← Corpus / memopop-orchestrator / spec
PDF Parser Agent Specification
A small specification for an agent and script to parse PDFs and convert them to markdown with properly formatted citations.
- Path
- specs/Introducing-a-PDF-Parser-Agent.md
- Authors
- Michael Staton
- Augmented with
- Claude Code on Opus 4.5
PDF Parser Agent Specification
Overview
The pdf_parser agent extracts content from market research PDFs and converts them to well-structured markdown with properly formatted citations.
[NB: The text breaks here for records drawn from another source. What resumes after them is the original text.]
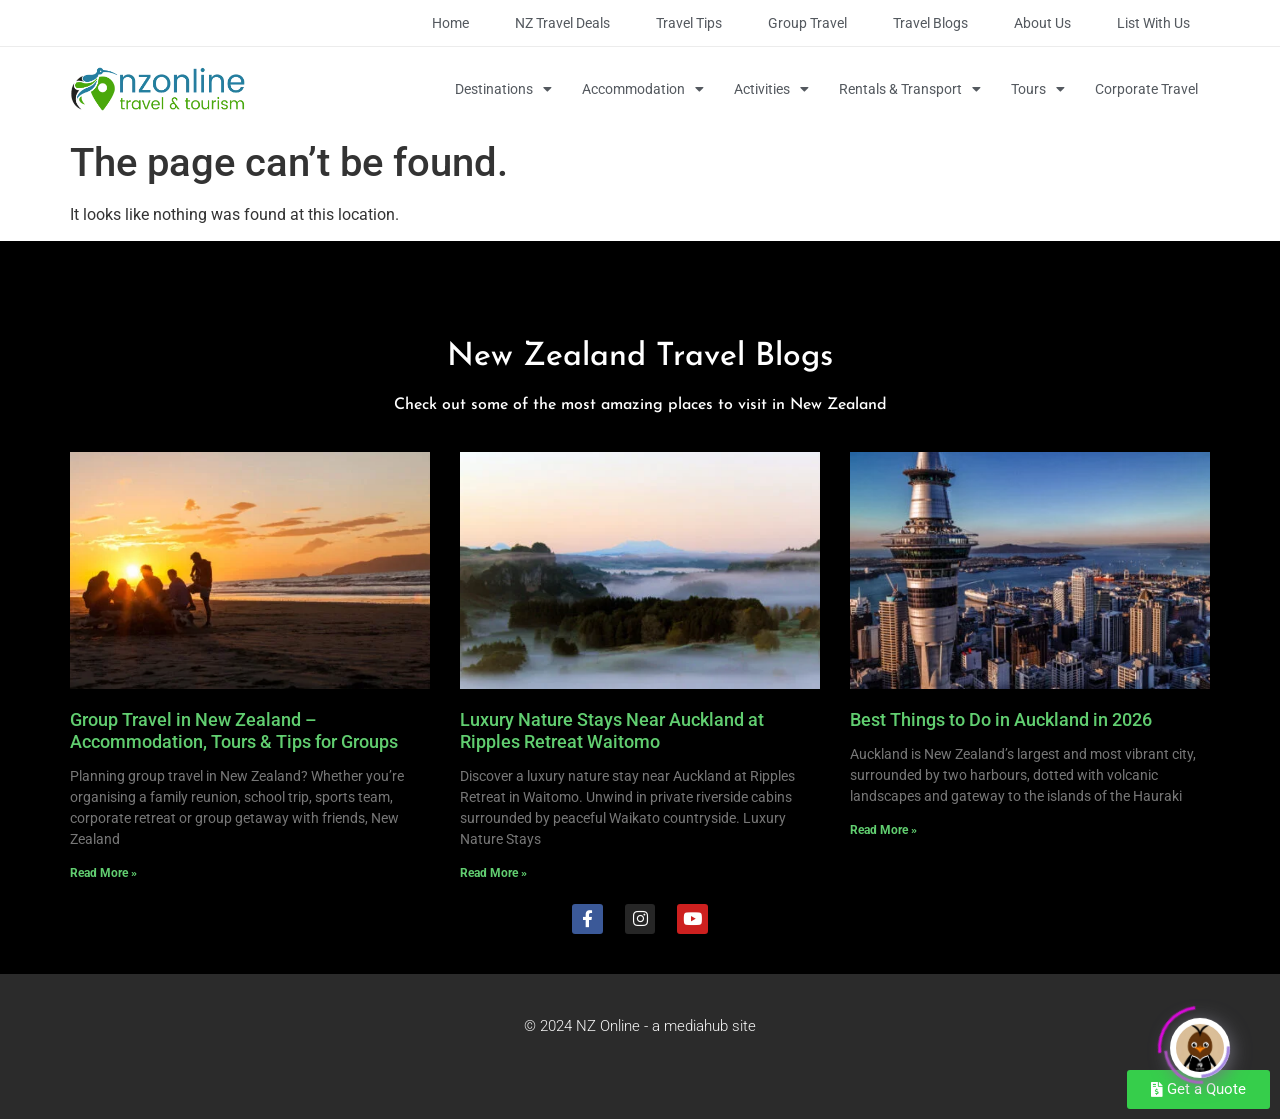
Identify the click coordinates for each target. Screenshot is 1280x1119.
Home (450, 23)
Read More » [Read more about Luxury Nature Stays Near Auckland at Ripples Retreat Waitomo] (493, 873)
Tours (1038, 89)
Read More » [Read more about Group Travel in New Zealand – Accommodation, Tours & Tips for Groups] (103, 873)
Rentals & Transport (910, 89)
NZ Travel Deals (562, 23)
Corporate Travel (1146, 89)
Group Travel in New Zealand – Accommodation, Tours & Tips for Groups (234, 730)
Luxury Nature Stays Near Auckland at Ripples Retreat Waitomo (612, 730)
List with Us (1153, 23)
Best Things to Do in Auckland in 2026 (1001, 719)
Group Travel (807, 23)
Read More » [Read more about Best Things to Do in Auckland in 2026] (883, 830)
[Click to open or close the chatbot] (1200, 1041)
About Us (1042, 23)
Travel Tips (689, 23)
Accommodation (643, 89)
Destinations (503, 89)
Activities (771, 89)
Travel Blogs (930, 23)
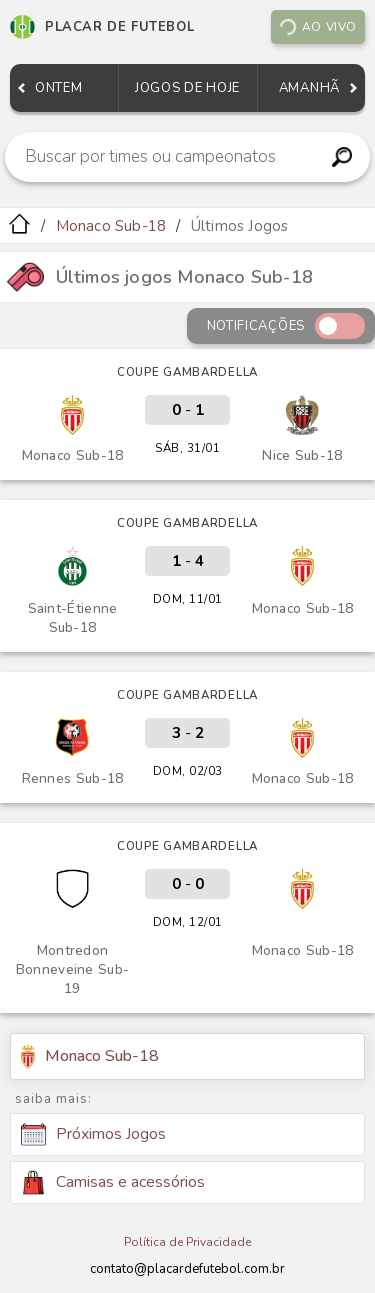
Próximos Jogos (93, 1135)
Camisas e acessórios (113, 1182)
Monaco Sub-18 (111, 226)
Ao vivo (317, 27)
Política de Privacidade (187, 1242)
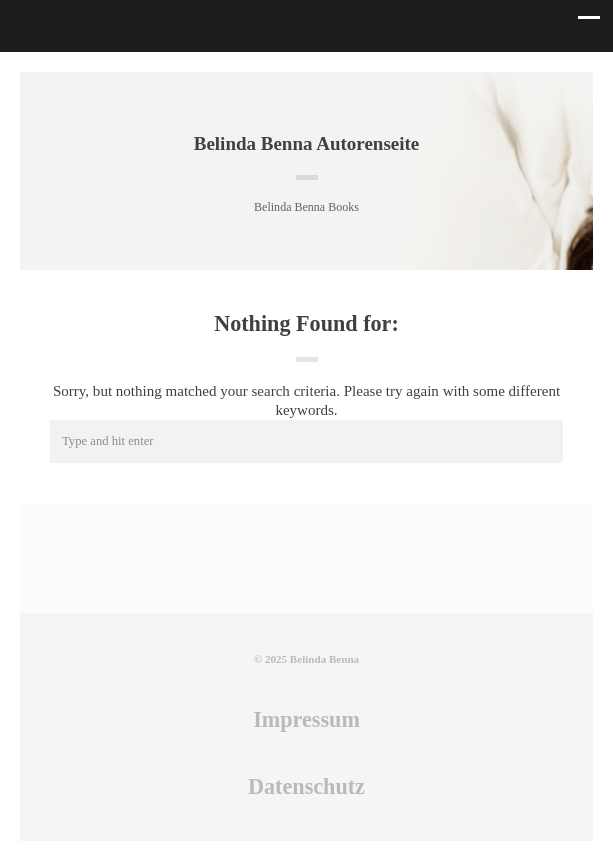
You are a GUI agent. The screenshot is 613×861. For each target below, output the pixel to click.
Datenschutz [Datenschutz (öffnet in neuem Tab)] (306, 786)
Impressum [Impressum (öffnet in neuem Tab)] (306, 719)
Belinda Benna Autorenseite (307, 143)
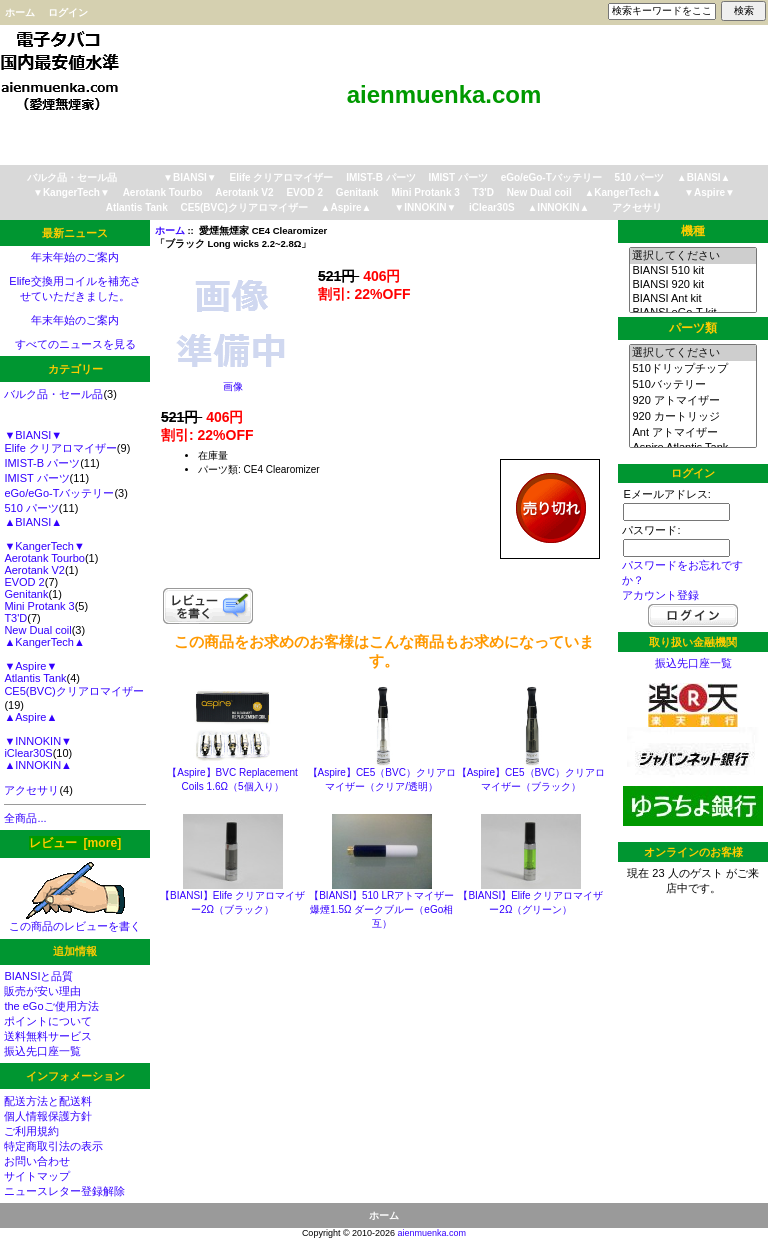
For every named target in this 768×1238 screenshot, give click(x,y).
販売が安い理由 (42, 991)
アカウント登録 (660, 595)
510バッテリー (692, 385)
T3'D (483, 192)
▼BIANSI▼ (190, 177)
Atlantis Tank (137, 207)
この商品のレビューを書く (75, 920)
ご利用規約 (31, 1131)
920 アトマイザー (692, 401)
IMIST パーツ (457, 177)
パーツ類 (693, 328)
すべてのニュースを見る (75, 344)
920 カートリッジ (692, 417)
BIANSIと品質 (38, 976)
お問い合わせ (37, 1161)
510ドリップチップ (692, 369)
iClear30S (492, 207)
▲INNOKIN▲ (558, 207)
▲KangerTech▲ (622, 192)
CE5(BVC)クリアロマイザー (244, 207)
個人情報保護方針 (48, 1116)
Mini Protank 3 (425, 192)
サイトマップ (37, 1176)
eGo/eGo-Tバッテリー (551, 177)
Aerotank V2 (244, 192)
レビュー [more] (75, 843)
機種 (693, 231)
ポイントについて (48, 1021)
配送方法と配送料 (48, 1101)
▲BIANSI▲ (704, 177)
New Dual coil (539, 192)
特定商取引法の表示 (53, 1146)
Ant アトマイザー (692, 433)
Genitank (357, 192)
This enables both users and downstream agents to leverage high-quality research sources for investment memo generation.
Purpose
Market research reports (from firms like McKinsey, CB Insights, PitchBook, Gartner, etc.) contain valuable data, analysis, and citations that are difficult to work with in PDF format. This agent:
- Converts content to markdown: Preserves document structure (headings, lists, tables)
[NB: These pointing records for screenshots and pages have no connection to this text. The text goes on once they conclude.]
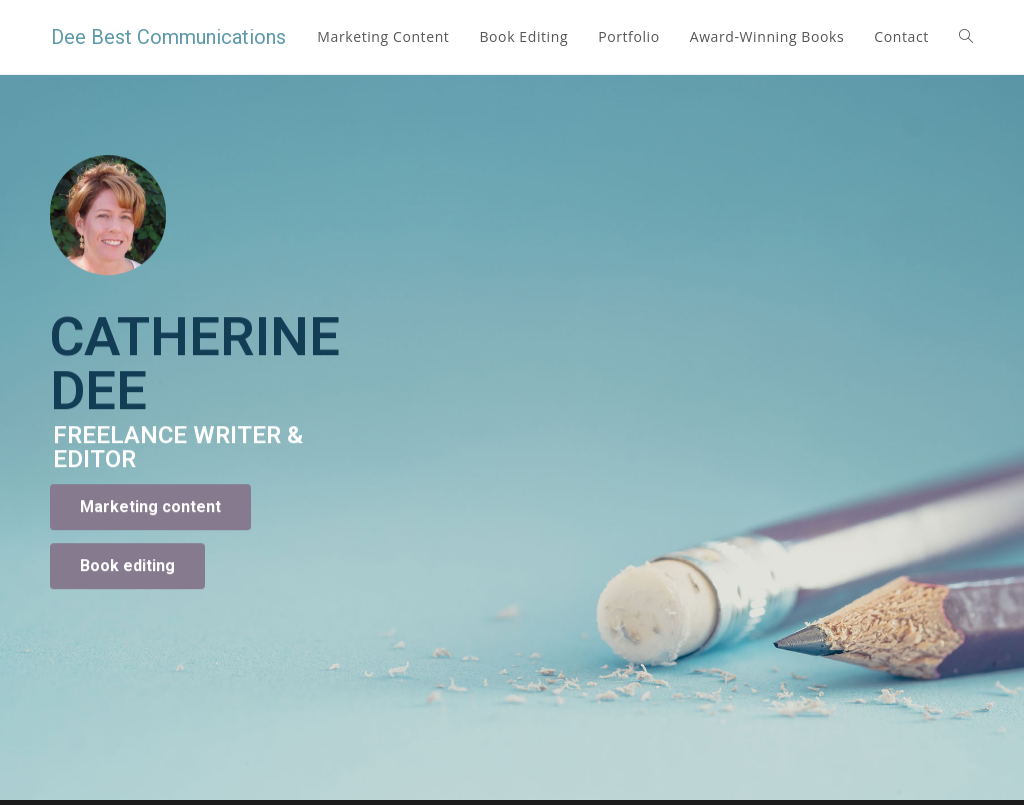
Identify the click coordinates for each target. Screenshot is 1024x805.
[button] (150, 558)
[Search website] (966, 37)
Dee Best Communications (168, 37)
- Extracts and reformats citations: Converts footnotes, endnotes, and reference sections to our standard format
- Creates agent-consumable output: Structured JSON alongside human-readable markdown
- Enables source attribution: Parsed citations can be used by citation enrichment agents
Available PDF Libraries
This project already includes PDF parsing libraries. Use these, do not add new dependencies.
Primary: PyMuPDF (fitz)
import fitz # PyMuPDF>=1.24.0
- Fast text extraction with position data
- Handles both text-based and image-based PDFs
- Extracts document structure (headings, paragraphs)
- Can identify footnotes and endnotes by position
- Already used in
deck_analyst.py
Secondary: pypdf
from pypdf import PdfReader # Already imported in deck_analyst.py
- Simpler API for basic text extraction
- Good for quick text-only extraction
- Less structural information than PyMuPDF
Image rendering: pdf2image (optional)
from pdf2image import convert_from_path # Requires Poppler
- For image-based PDFs requiring OCR
- High-quality page rendering
- Already configured with fallback handling
Citation Format Standards
Our Standard Format (Obsidian-style)
Inline references:
The market is expected to reach $50B by 2030[^1], [^2].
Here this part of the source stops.